Of the lines in the material below, print only those from the one containing "This screenshot has width=1467, height=812." to the one containing "This screenshot has width=1568, height=613.", ends included, exactly as written and without pictures.

# INPUT
◆ ◆ ◆ ◆ ◆ ◆ ◆

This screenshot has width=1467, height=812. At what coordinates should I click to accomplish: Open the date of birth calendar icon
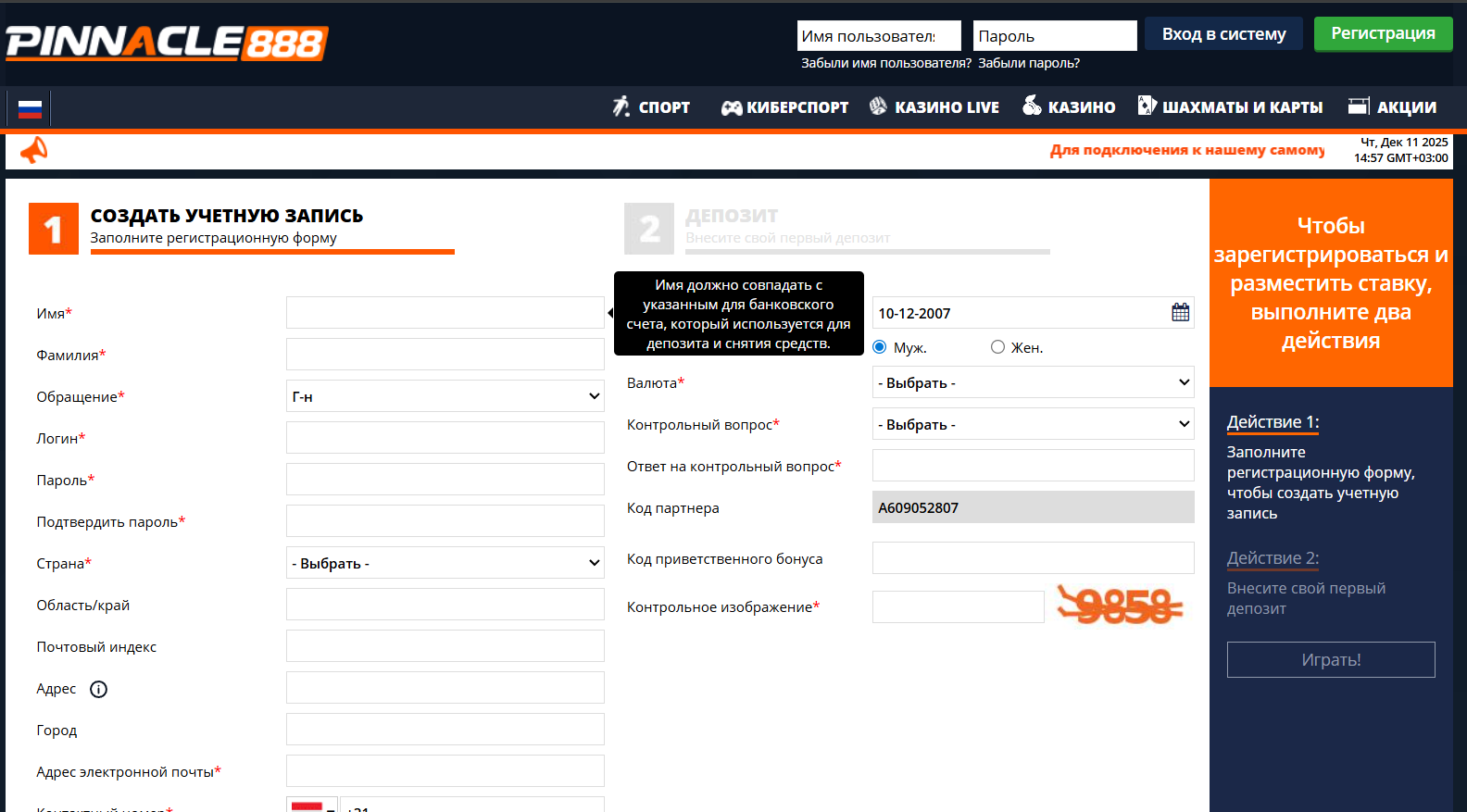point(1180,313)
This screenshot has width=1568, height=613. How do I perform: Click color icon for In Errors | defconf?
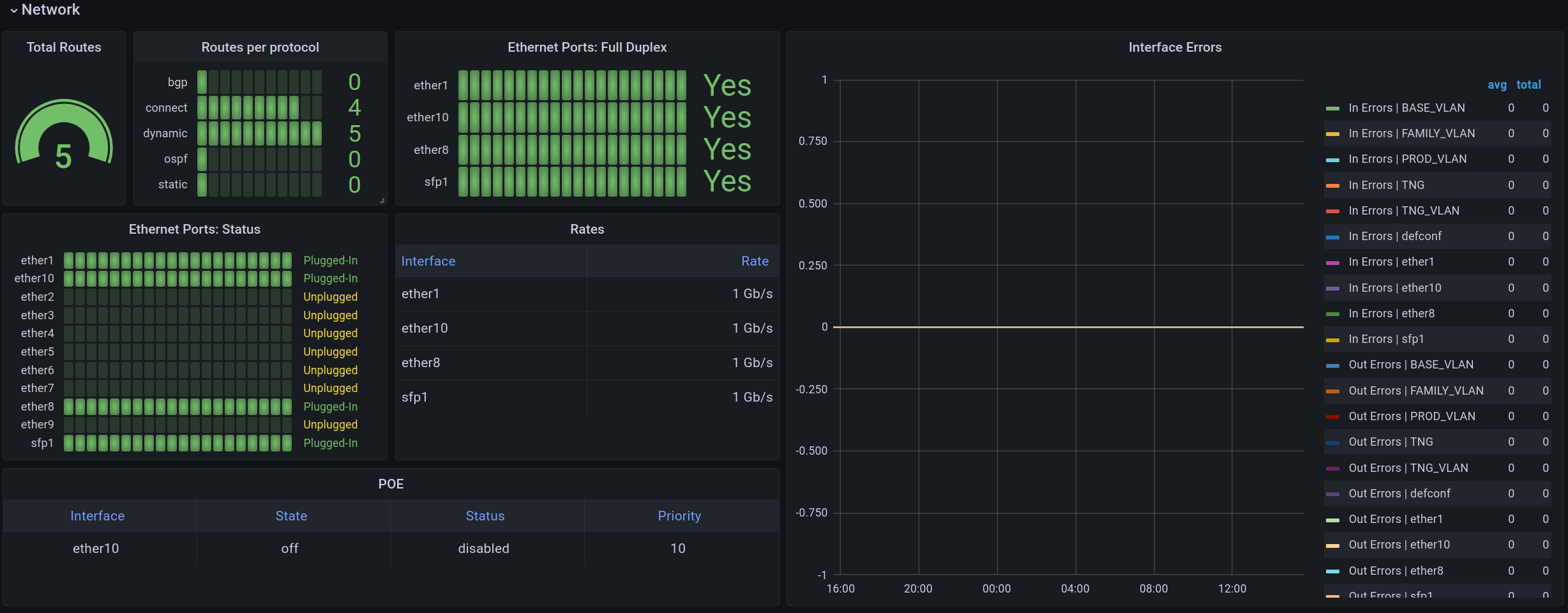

◆ ◆ ◆ ◆ ◆ ◆ ◆

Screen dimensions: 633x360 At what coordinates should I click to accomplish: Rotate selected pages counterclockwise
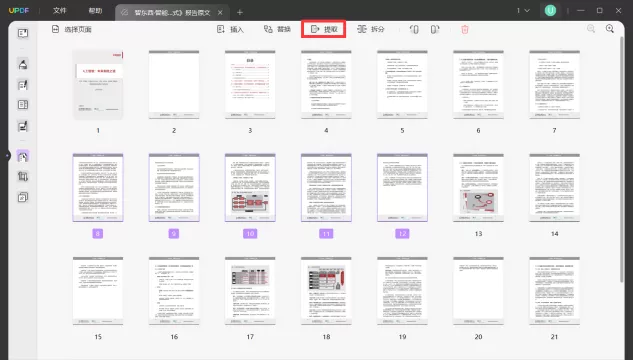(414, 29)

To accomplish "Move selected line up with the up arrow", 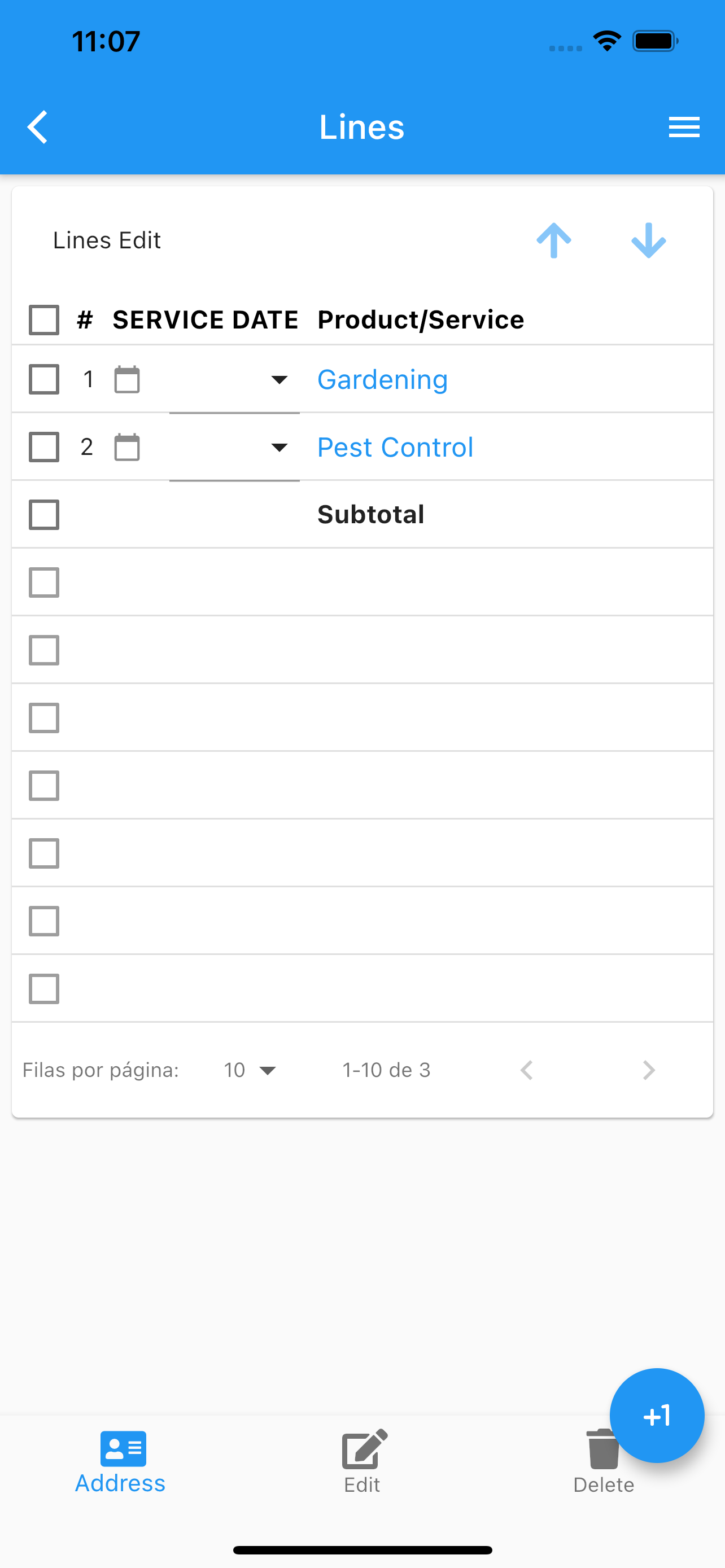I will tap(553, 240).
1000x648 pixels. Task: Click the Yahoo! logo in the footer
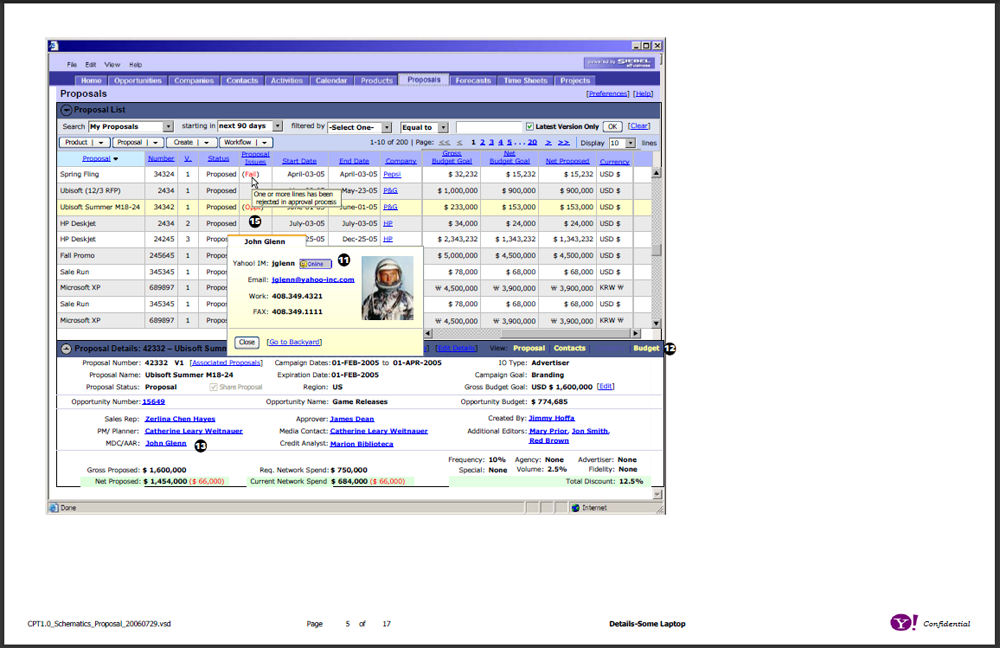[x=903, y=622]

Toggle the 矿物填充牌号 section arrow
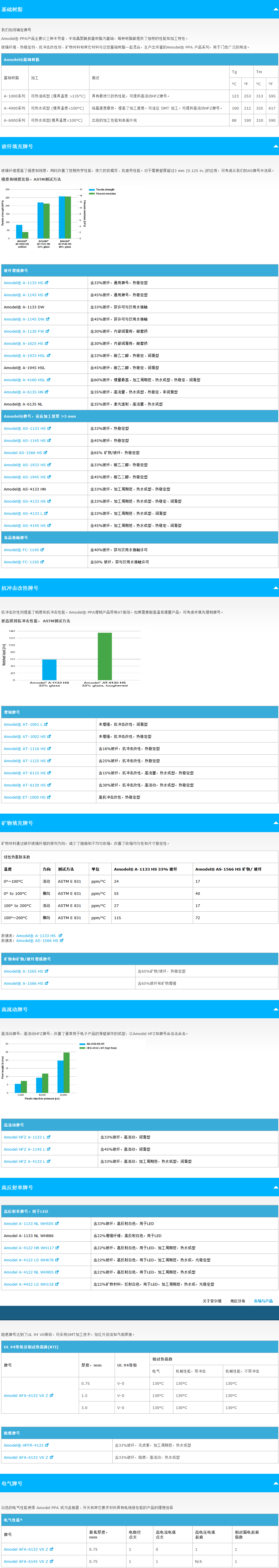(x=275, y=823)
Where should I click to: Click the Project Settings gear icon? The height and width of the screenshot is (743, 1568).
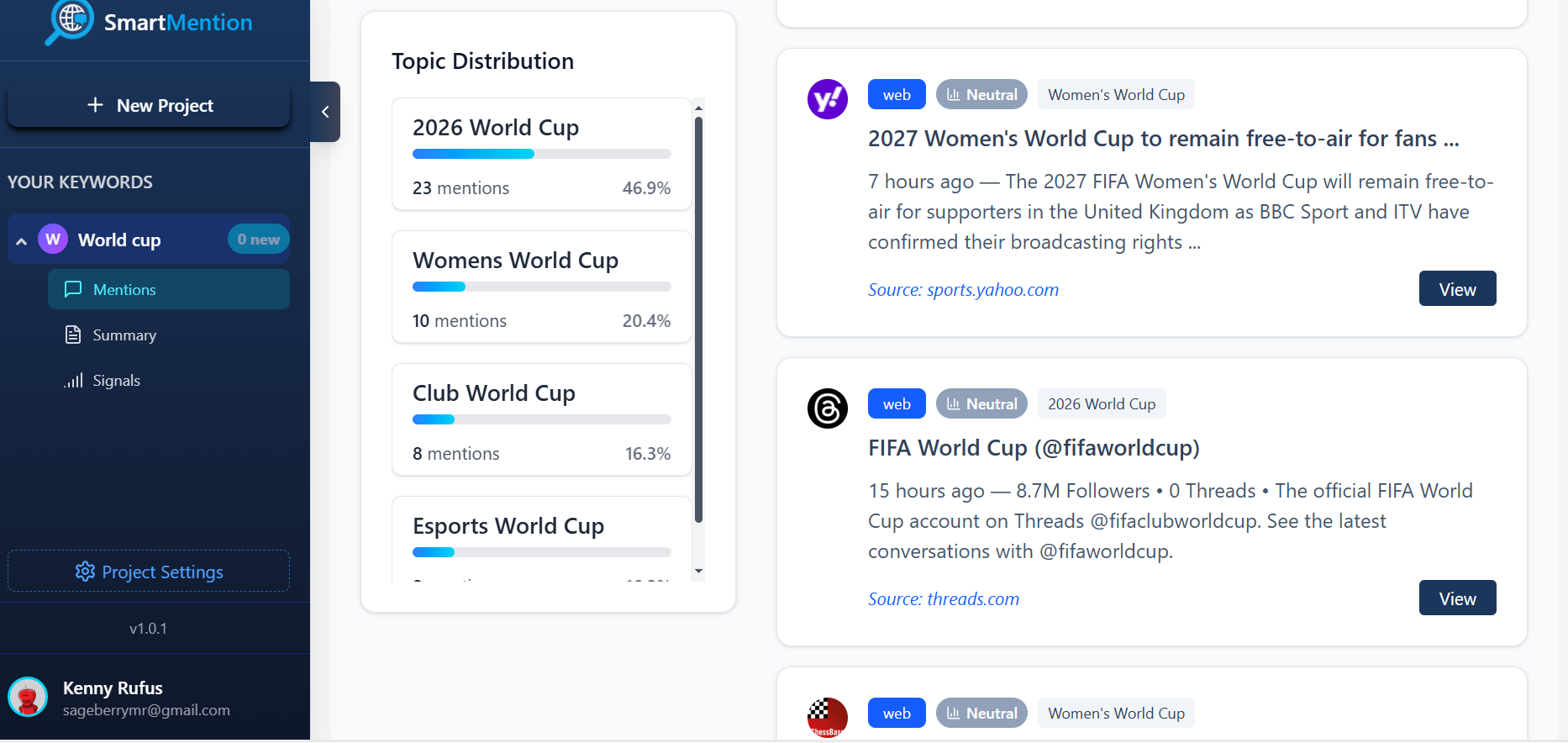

◆ ◆ ◆ ◆ ◆ ◆ ◆

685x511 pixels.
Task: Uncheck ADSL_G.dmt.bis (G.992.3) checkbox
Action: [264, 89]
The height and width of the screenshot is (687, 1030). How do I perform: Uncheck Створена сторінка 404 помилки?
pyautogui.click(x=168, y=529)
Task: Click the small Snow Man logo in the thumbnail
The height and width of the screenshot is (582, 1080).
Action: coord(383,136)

◆ ◆ ◆ ◆ ◆ ◆ ◆

# YOUR RESPONSE
This screenshot has width=1467, height=812. At what coordinates should I click to accomplish: Open the date of birth calendar icon
point(1180,313)
This screenshot has width=1568, height=613. How do I perform: Click color icon for In Errors | defconf?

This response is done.